Our CIWA has orders for a score of 12-20 they get 1mg, greater than 20, its 2 mg. If a nurse gives more than I think 20mg in a 24 hour period, we switch to a drip.

I think that's why home meds should have been taken into consideration. They were not only looking at alcohol withdrawal, but benzo abs narcotic withdrawal.

The ICU is not the place to try and detox a person. They are already very sick if they are in the icu. The stress of detoxing will make the underlying illness worse.

Specializes in Surgical, quality,management.
On a CIWA scale, it's ordered every hour. If the patient was sleeping each time she went in, which should have been every hour, then no Ativan would have been necessary as the patient would probably not have met the criteria for Ativan unless they were having certain symptoms.

Our CIWA has orders for a score of 12-20 they get 1mg, greater than 20, its 2 mg. If a nurse gives more than I think 20mg in a 24 hour period, we switch to a drip.

I think that's why home meds should have been taken into consideration. They were not only looking at alcohol withdrawal, but benzo abs narcotic withdrawal.

The ICU is not the place to try and detox a person. They are already very sick if they are in the icu.

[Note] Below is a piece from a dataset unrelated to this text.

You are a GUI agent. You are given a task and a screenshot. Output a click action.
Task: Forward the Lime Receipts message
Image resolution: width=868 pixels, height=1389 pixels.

The stress of detoxing will make the underlying illness worse.

Thank you!! Someone who understands detox and withdrawal. So many nurses seem to think that they need to ration doses and prevent "addiction". The problem is that the patient already has an addiction to another substance and needs to be detoxed from that for thier safety but the side effects can be fatal therefore reducing the physiology stress on the body is essential.

Specializes in Emergency, Telemetry, Transplant.
Also, I can assure you, that there is no way the patient was supposed to get 0.5-1 GRAM of lorazepam, ever.

I totally missed this, but maybe it was a typo in the OP.

However, there are a bunch of other things really don't seem to make much sense. How does the sitter know that the liquor store owner said that the pt often comes in to buy liquor? How does the sitter know the home meds? How does the sitter know what the PRN Ativan orders are? How does the sitter know why the RN is withholding the meds? My biggest question: why is a medsurg nurse being floated to the ICU to take care of a critically ill patient?

Maybe there are perfectly reasonable explanations for all of this, and I invite the OP to come back and explain these.

Specializes in Psych, Addictions, SOL (Student of Life).

Here here - You have learned what kind of nurse you don't want to be! Remember you are the patient's advocate?